I was recently asked by my friends on Facebook (www.facebook.com/vladmmd) and Twitter (@vladmazek) about how to build a great technology business. As I was told, I spend a lot of time explaining how the doors to opportunity are being closed and not enough talking about what to actually do. Honestly, I spend a lot of time talking about our own businesses (Shockey Monkey, ExchangeDefender, CloudBlock, Looks Cloudy) and how those are being managed/promoted/built but those posts tend to get very skeptical commentary because even after years and years of documenting my every move on this blog people still somehow can’t trust me (why you’d value my opinion on this post then is beyond me but I aim to please).
So first a couple of disclaimers: I am not now nor have I ever been an MSP. The following is an opinion, not an advice. This opinion is only appropriate for a 30something looking for a business that has a medium range lifecycle (5-10 years).
Objective: To build a fast, scalable and inexpensive business that profits from the growing commoditization of network services and consumerization of IT.

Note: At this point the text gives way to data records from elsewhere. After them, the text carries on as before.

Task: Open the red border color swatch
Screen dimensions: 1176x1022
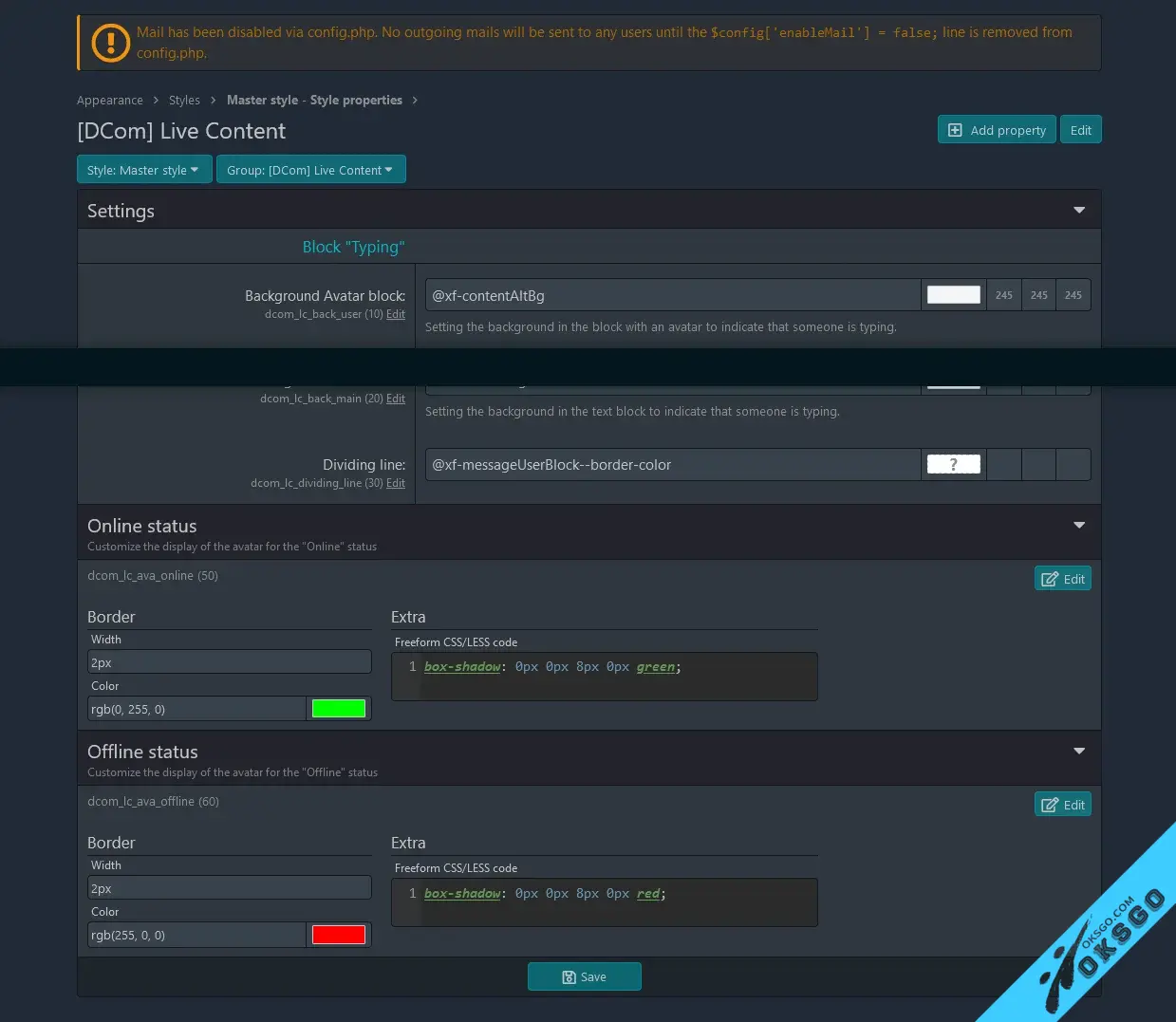Action: [x=339, y=935]
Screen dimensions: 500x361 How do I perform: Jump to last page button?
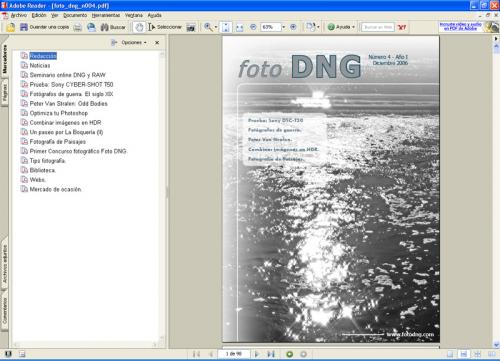270,354
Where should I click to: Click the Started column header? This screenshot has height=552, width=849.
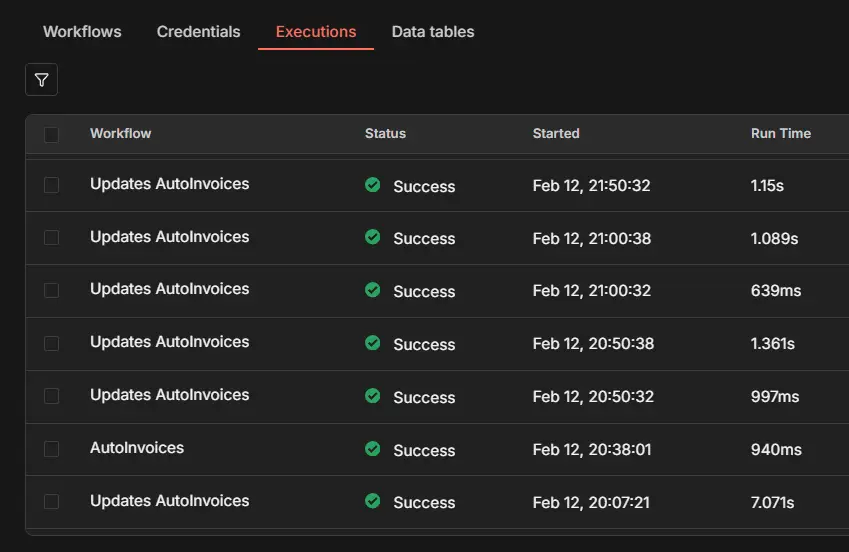click(556, 133)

Assumptions: Low startup costs, low barrier to entry, low level of skill or work ethic (otherwise you’d make more faster working for someone) and preferably a business activity that the attorney general would choose not to prosecute.

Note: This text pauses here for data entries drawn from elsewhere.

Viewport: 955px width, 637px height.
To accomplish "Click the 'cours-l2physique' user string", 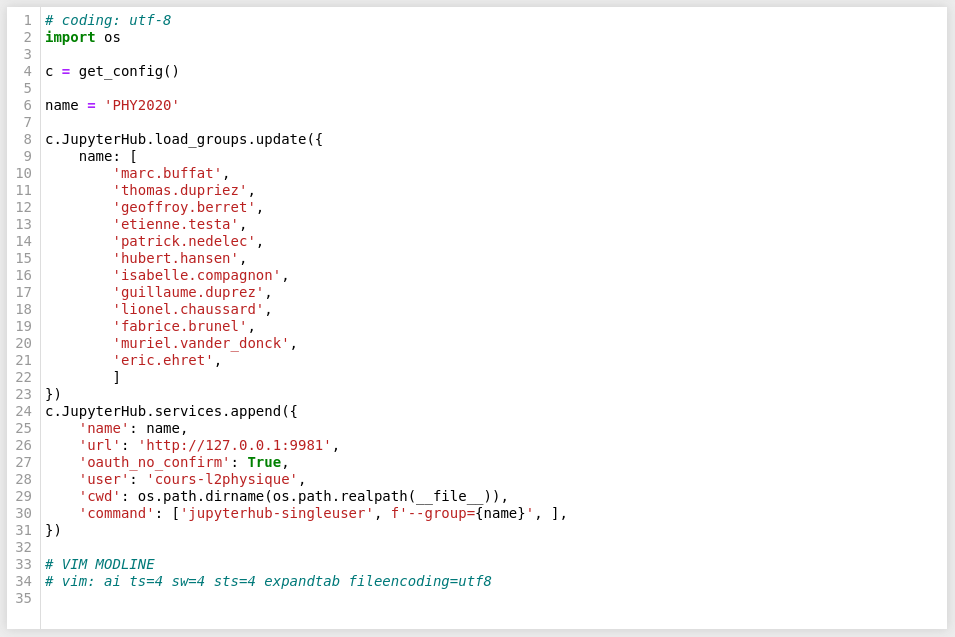I will (222, 479).
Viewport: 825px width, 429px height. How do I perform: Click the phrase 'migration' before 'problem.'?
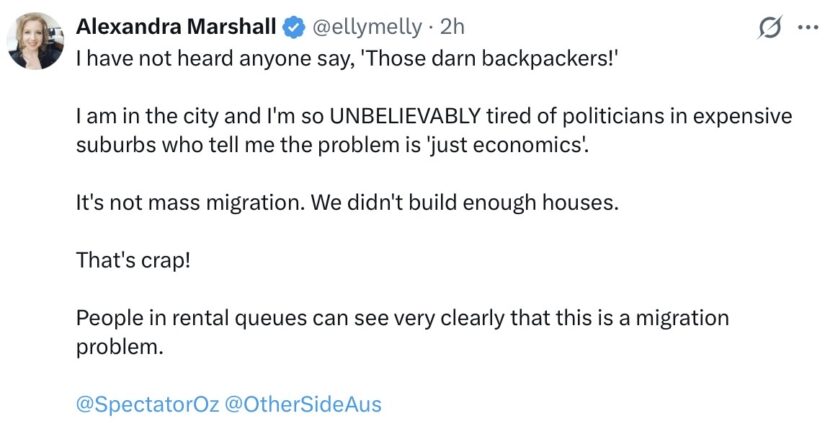682,318
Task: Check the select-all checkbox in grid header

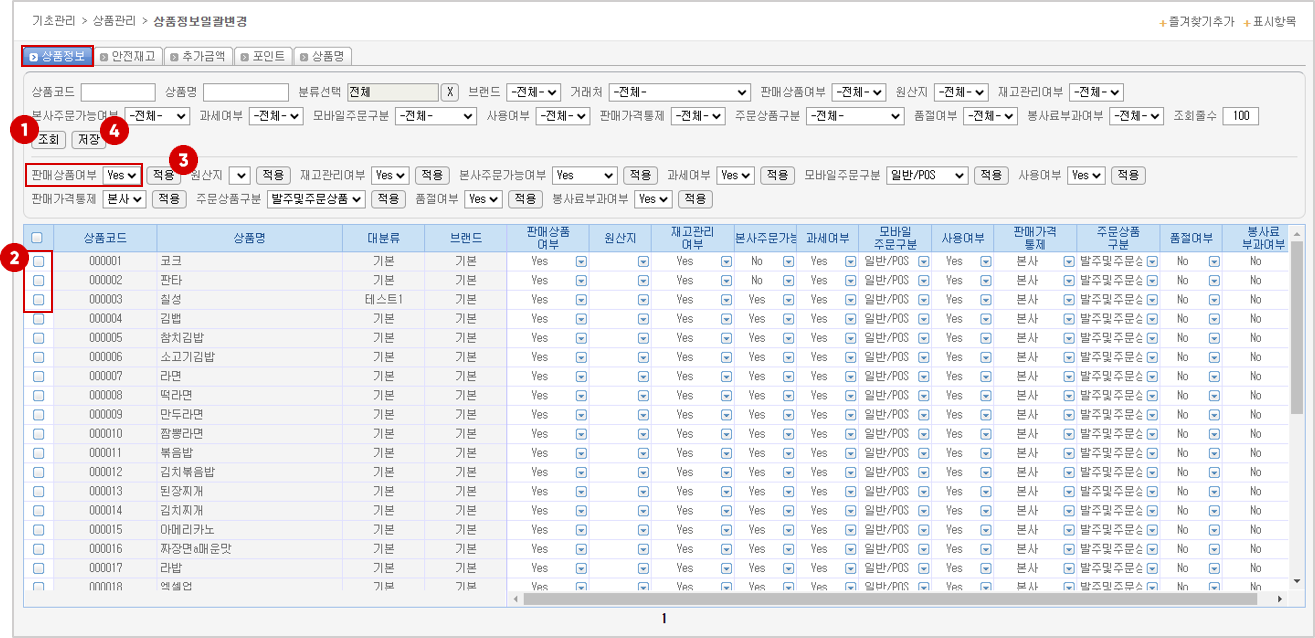Action: coord(37,238)
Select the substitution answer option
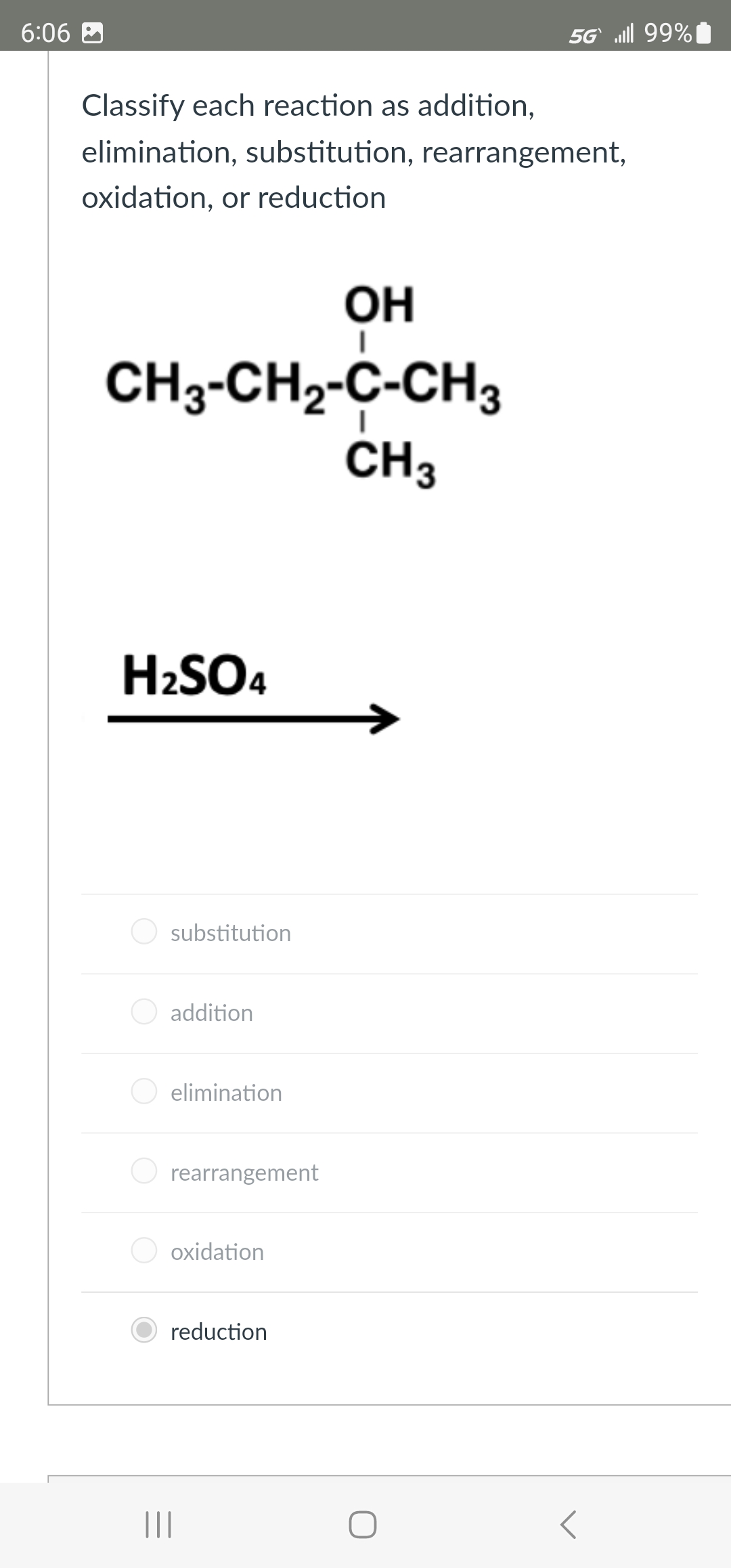 (x=144, y=932)
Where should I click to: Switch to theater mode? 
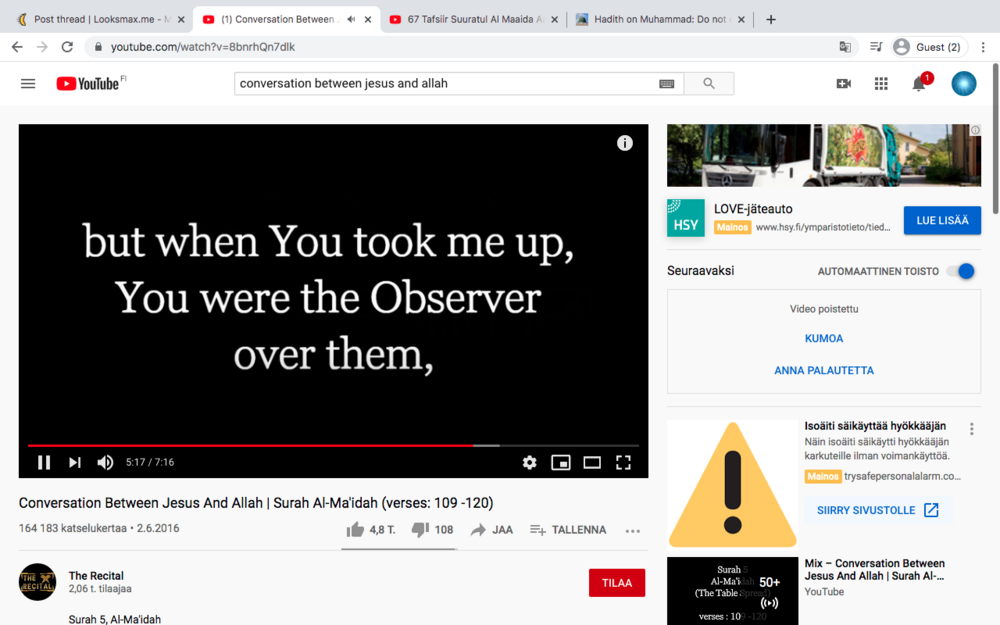pyautogui.click(x=592, y=462)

Business model: Look at the most successful technology businesses and find a way to wiggle in between them and the decision maker. Commoditize the most expensive component in the service delivery.
The Broken Model
The “technology business” model as exists right now is extremely expensive. It requires huge up front investments and huge operational expenses. All for extremely low returns met with extremely high risk.
For example, you’d be insane to start building Exchange clusters right now. I never built a voice product at ExchangeDefender and looking at the marketplace demand right now I wouldn’t even humor it. Everything “expensive” is on it’s way out – there are way too many substitutes for something big to work and work well enough.

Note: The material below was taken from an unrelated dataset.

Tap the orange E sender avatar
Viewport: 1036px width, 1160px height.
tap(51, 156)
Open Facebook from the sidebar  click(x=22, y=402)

Likewise, talent is extremely expensive, forget building a business that requires big salaries. Look at solutions like www.thirdtier.com and tell me why you’d ever create a single point of failure in your business given the price tag?
Finally, there are two huge challenges to the existing business model: consumerization and commoditization. Everything that is huge and expensive is being beaten by smaller and simpler solutions that don’t require an army of people to build and maintain.
The Opportunity of Viable Threats
The opportunity of connecting the technical dots out there is huge.
The only issue is that nobody has a huge interest in promoting them because if you’re already selling stuff you naturally want to sell the most expensive (highest margin) stuff you can get away with. Smaller and cheaper stuff, while it works just as well, is something as threatening to you as it is threatening your suppliers. But with your suppliers starting to compete with you… well, it’s time to make difficult decisions.
Make yourself the product and associate everything around you as a service or a tool that can be sold as a subscription.
Don’t do any actual work – resell services, service contracts, support, tools – set yourself up as an uncomissioned salesman that is collecting a margin but do so without liability or responsibility for what is being sold.
Outsource everything except management. You cannot run a modern business as an SPF, there is a long blood trail out in the industry as a proof. But forget about working 9-5.
Embrace working with people. The ones that make around $10/hour.
Redefine what you offer. Expertise, not grunt monkey work. The two need to be separate entities because if you try to balance both you’ll eventually be an expert grunt monkey making $10/hour for a job that others would charge $110/hour.
Be loud and annoying. Forget about a marketing budget.
What is it you do around here
Look at what’s expensive and commoditize it – training.
Look at what’s being consumerized and connect it – mobility.
Businesses are spending boatloads of money on consumer gadgets that they are barely managing or having any idea how much of their staff time is wasted on them instead of going towards “productivity” benefits they bought them for in the first place.
Do you go into business of managing mobile devices? Hell no. That costs a ton of money. You need skilled engineers, ridiculously expensive software and you can only be assured of one thing – it’s always gonna be a step slower than the stuff that’s coming out.
So what do you sell? If I had nothing better to do, I’d sell a low flat-rate training technology service. That is layered with a sales component on top of it. You could even sell managed services – just be sure you’re not the one stuck delivering them at 5 AM on Saturday.
This is something you don’t need a lot of resources for – you don’t even need an office. A virtual office with an impressive meeting space (leased by the hour) along with some admin assistant time for marketing, followups and scheduling.
The way to lead and ride the wave of consumerization of IT is to be a user, an expert – and leverage that to others that want to make it work. All that’s in it for you is 10-25% commission along the way.
Conclusion
There is no doubt cloud is huge. There is no doubt that big network infrastructure stuff is in pain. There is no doubt all of the techical stuff – from equipment to skill – is being commoditized. It’s also a fact that consumerization is taking the IT departments and technology companies out of the loop.
It’s also a fact that these companies have a ton of money and massive infrastructure in place to do what they do. Some of which they will spend on you if you can connect them to the base they are losing so rapidly.